Когда я, наконец, через несколько минут вышел из уборной, я лицом к лицу столкнулся с "мушкатёром", дожидавшимся у двери уборной. Увидав меня и убедившись в том, что в уборной был вовсе не "Неизвестный", прогулку которого он караулил, а совсем другой, он понял свою ошибку и поднял страшный крик. Началась суматоха, послышался топот ног, появился старичок-смотритель (без мундира). Меня заперли снова в мою камеру, о своих наблюдениях я хранил молчание, но весть о побеге "Неизвестного" стала немедленно известна и встречена была всеми нами с бурным восторгом, к которому и я присоединился. Попытка настигнуть и поймать "Неизвестного" кончилась ничем...
Только позднее я узнал, что произошло. "Неизвестный" лишь недавно бежал из сибирской ссылки; он ночевал у Михаила Андреевича Ильина, помощника присяжного поверенного (позднее он был более известен под своим литературным псевдонимом – Осоргин, девичья фамилия его матери; М. А. Ильин-Осоргин сочувствовал эсерам, оказывал им и Московскому Комитету различные услуги).
По какой-то оплошности, своей или чужой, приезжий был в Москве арестован, бумаг при нем не было, назвать себя он отказался и был записан, как "Неизвестный". Перепрыгнув через забор, "Неизвестный" бросился в один из дворов того же Штатного переулка, куда выходили ворота Пречистенской части, перелез через другой забор, напугал какую-то старуху в саду, сам испугался и через сад вышел на Пречистенку. Там сел на поднимавшуюся по Пречистенке конку, на глазах у изумленного кондуктора вырвал зашитую в штанах трехрублевку и заплатил за билет, потом на соседней улице вышел, зашел в винную лавку, выбил пробку из "мерзавчика" и в виде подвыпившего мастерового отправился дальше. Переночевал снова у Ильина...
Но здесь я должен прервать нить рассказа и вернуться к своей собственной истории, так как она странным образом переплелась с дальнейшей биографией "Неизвестного".

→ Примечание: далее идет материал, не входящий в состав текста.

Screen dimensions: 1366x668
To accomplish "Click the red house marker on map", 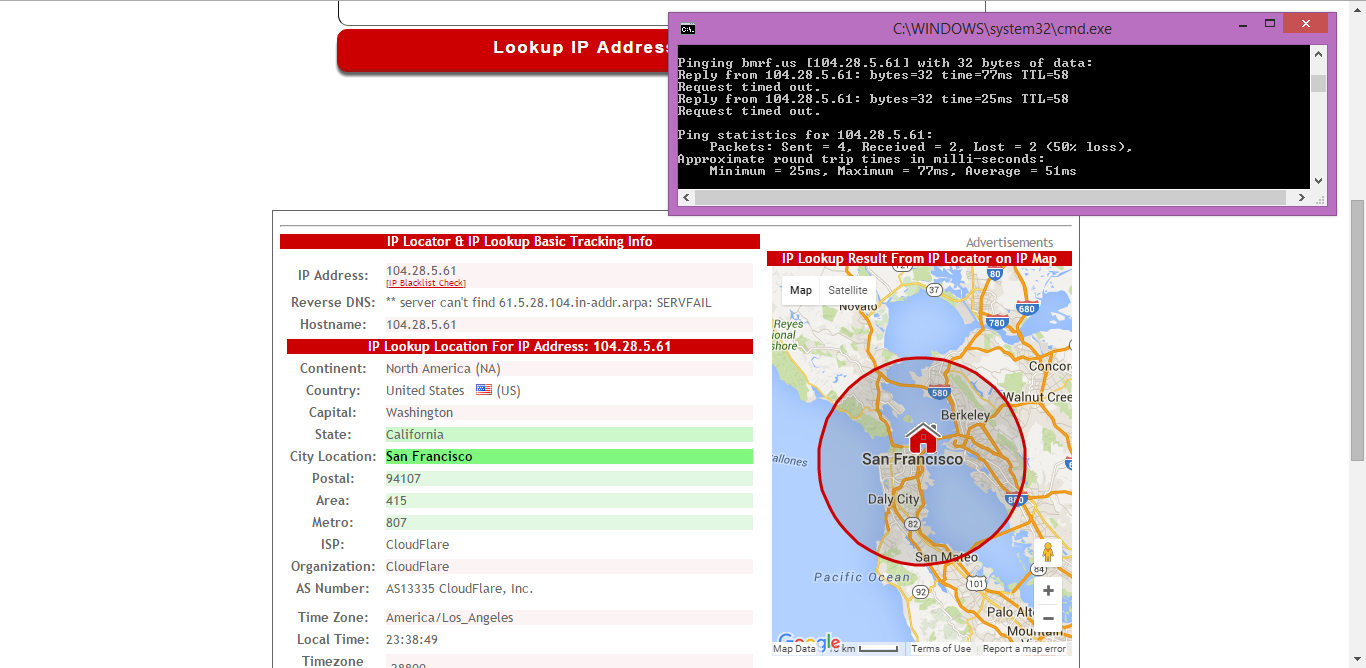I will 922,438.
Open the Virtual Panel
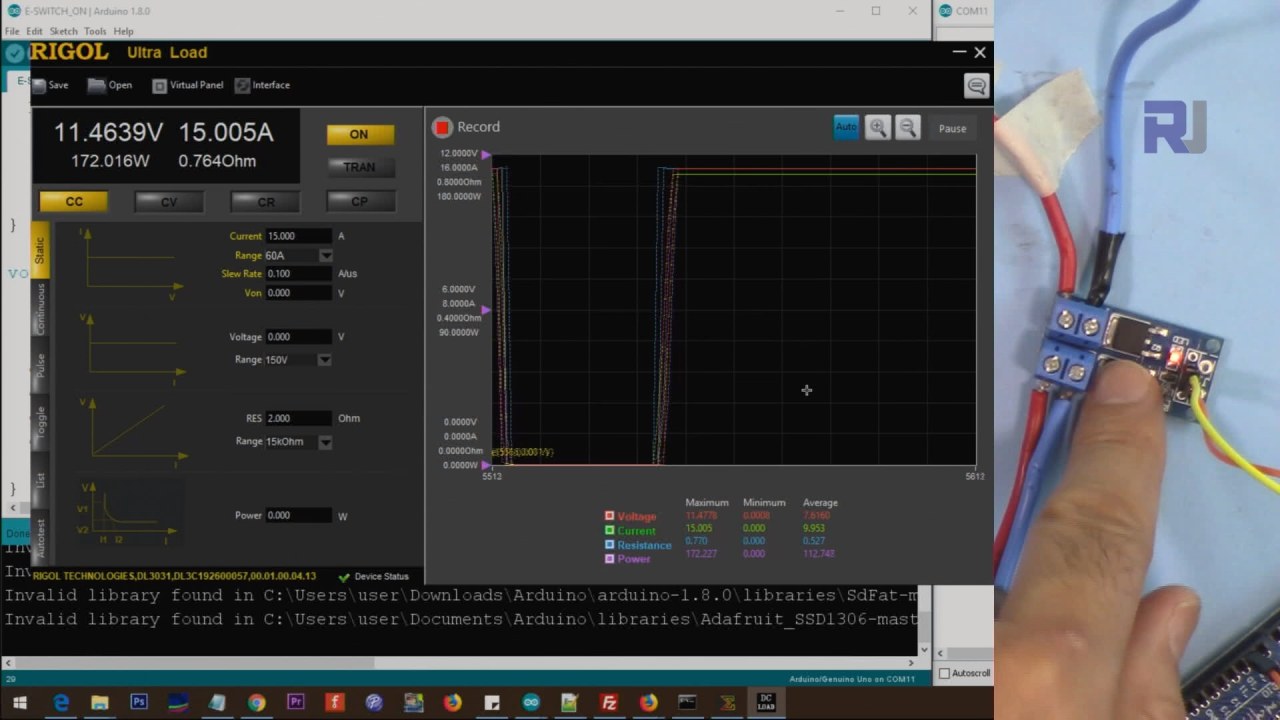 click(159, 86)
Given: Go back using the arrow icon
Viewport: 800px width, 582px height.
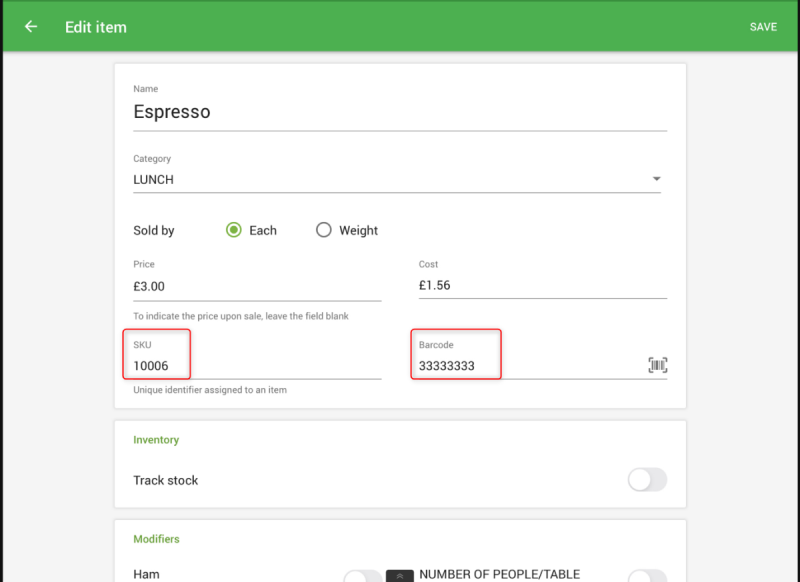Looking at the screenshot, I should click(x=31, y=27).
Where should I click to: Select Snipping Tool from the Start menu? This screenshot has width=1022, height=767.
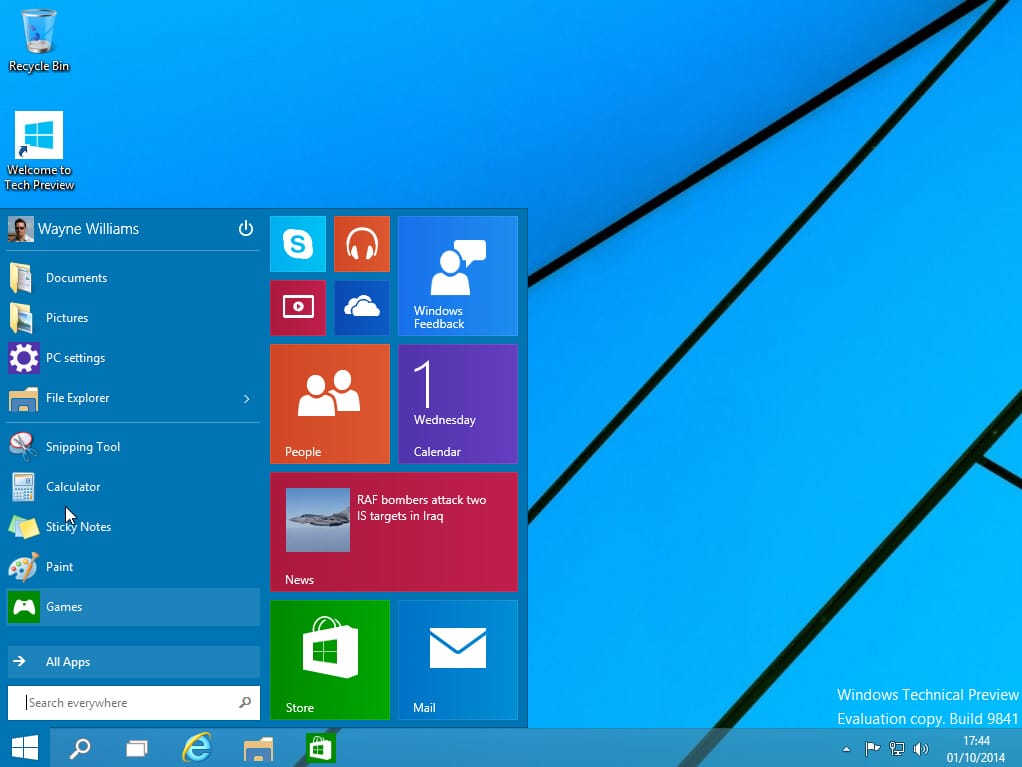[82, 446]
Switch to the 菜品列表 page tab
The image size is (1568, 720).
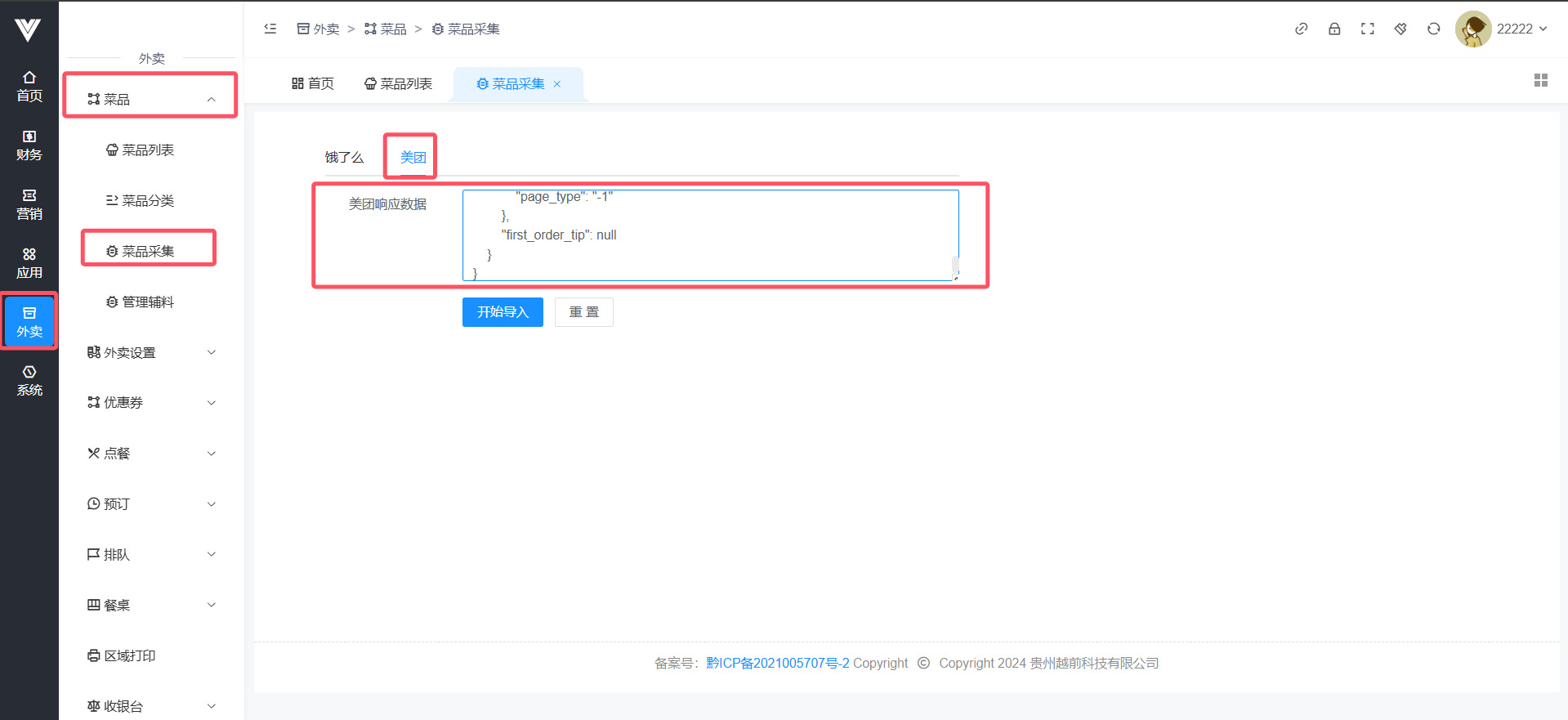(398, 83)
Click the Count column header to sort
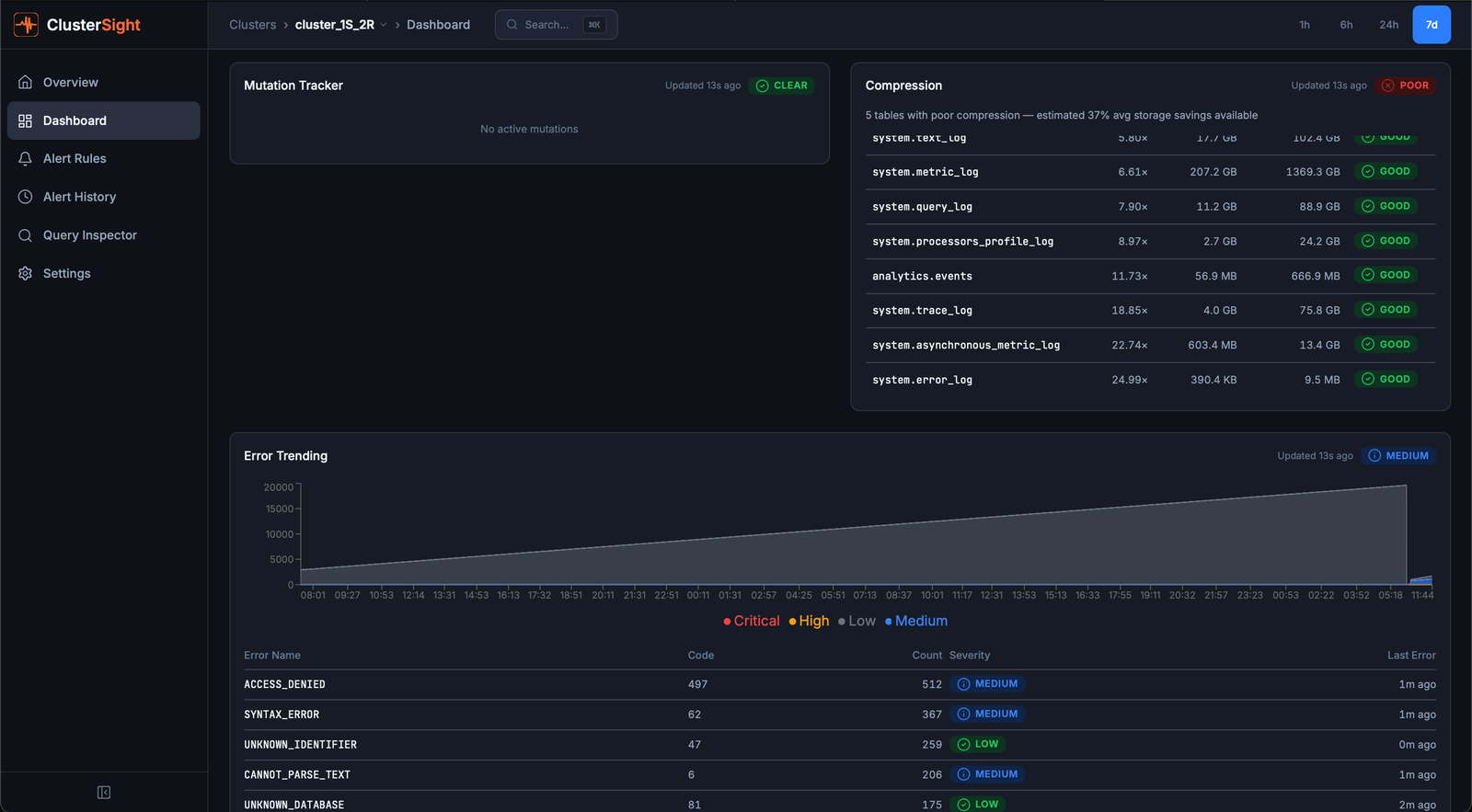Screen dimensions: 1472x812 pyautogui.click(x=926, y=656)
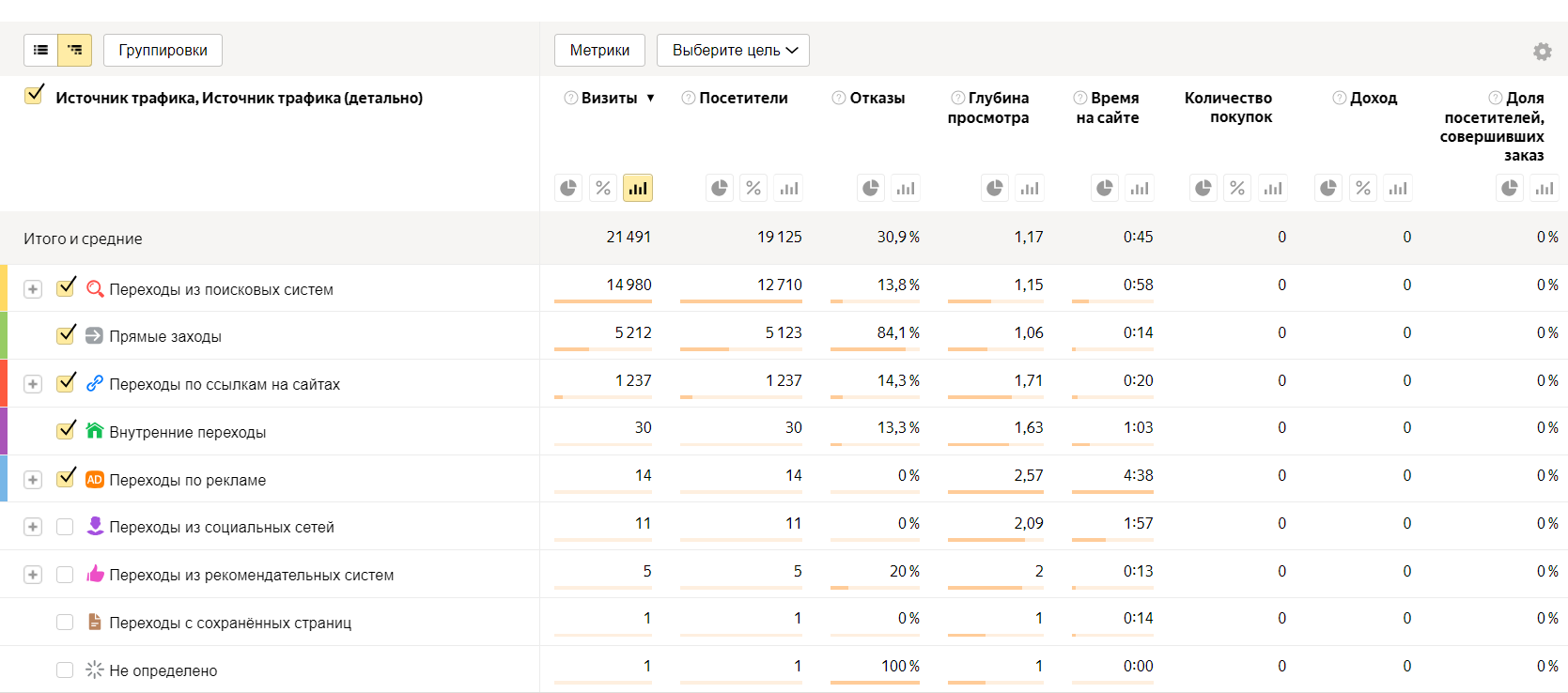Click help icon next to Глубина просмотра
The height and width of the screenshot is (693, 1568).
pyautogui.click(x=957, y=98)
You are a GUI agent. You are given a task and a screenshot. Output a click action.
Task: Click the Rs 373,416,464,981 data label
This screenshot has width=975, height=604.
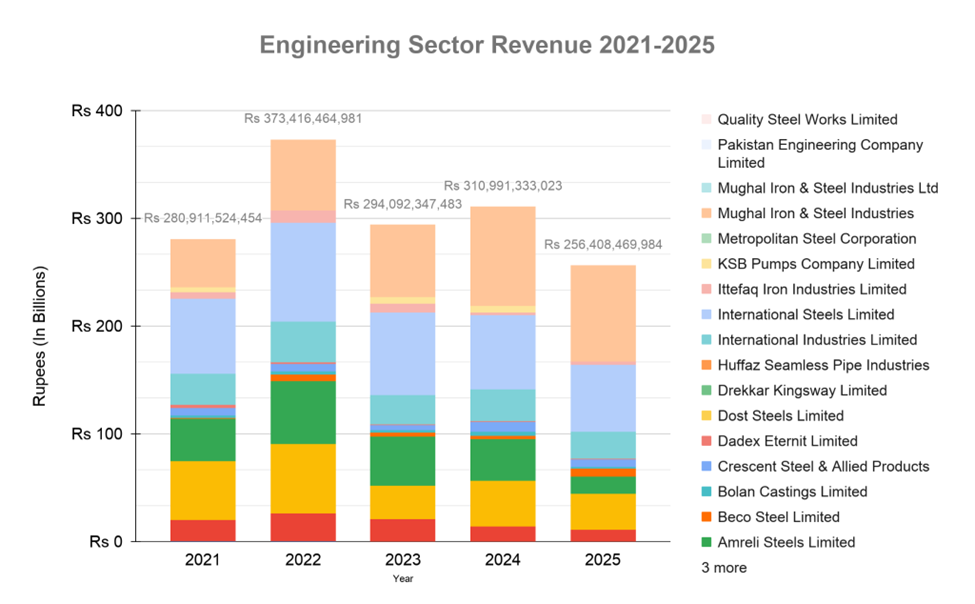point(303,119)
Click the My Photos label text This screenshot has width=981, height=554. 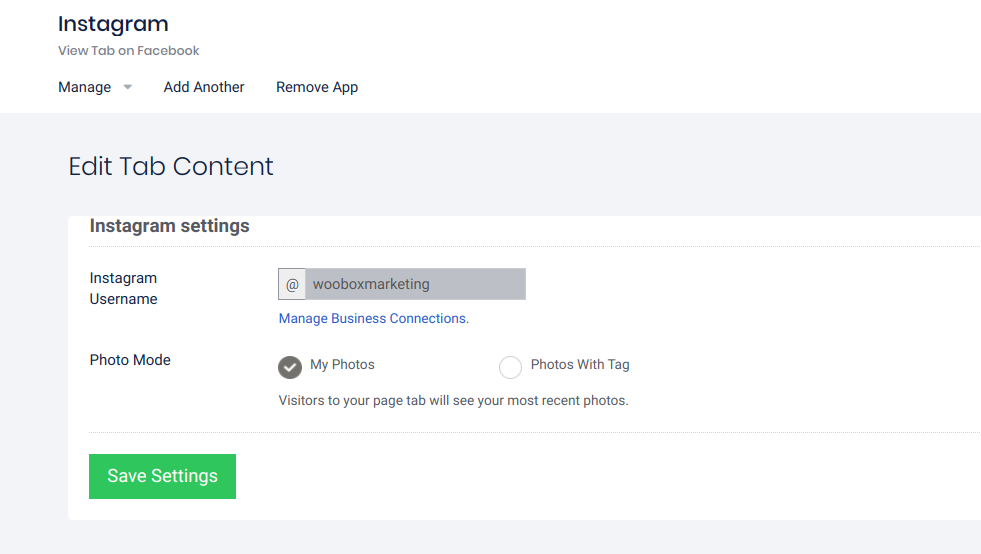click(342, 365)
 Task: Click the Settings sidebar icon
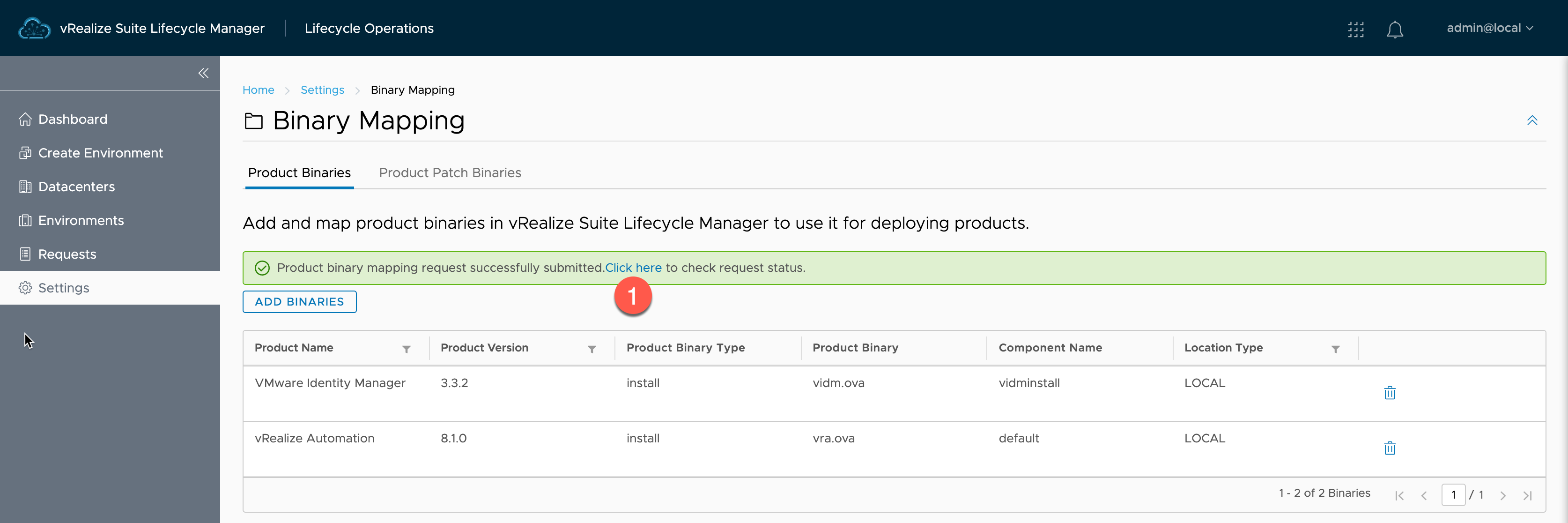click(x=24, y=288)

Как я уже сказал, судить меня власти не могли и поэтому расправились со мной в порядке административном: так называемое Особое Совещание при министерстве внутренних дел постановило сослать меня на пять лет в Восточную Сибирь, т. е. в Якутскую Область. Но война с Японией продолжалась и этапное движение по Сибирской железной дороге не функционировало. Поэтому Якутская Область и Сибирь были мне заменены ссылкой на север Европейской России.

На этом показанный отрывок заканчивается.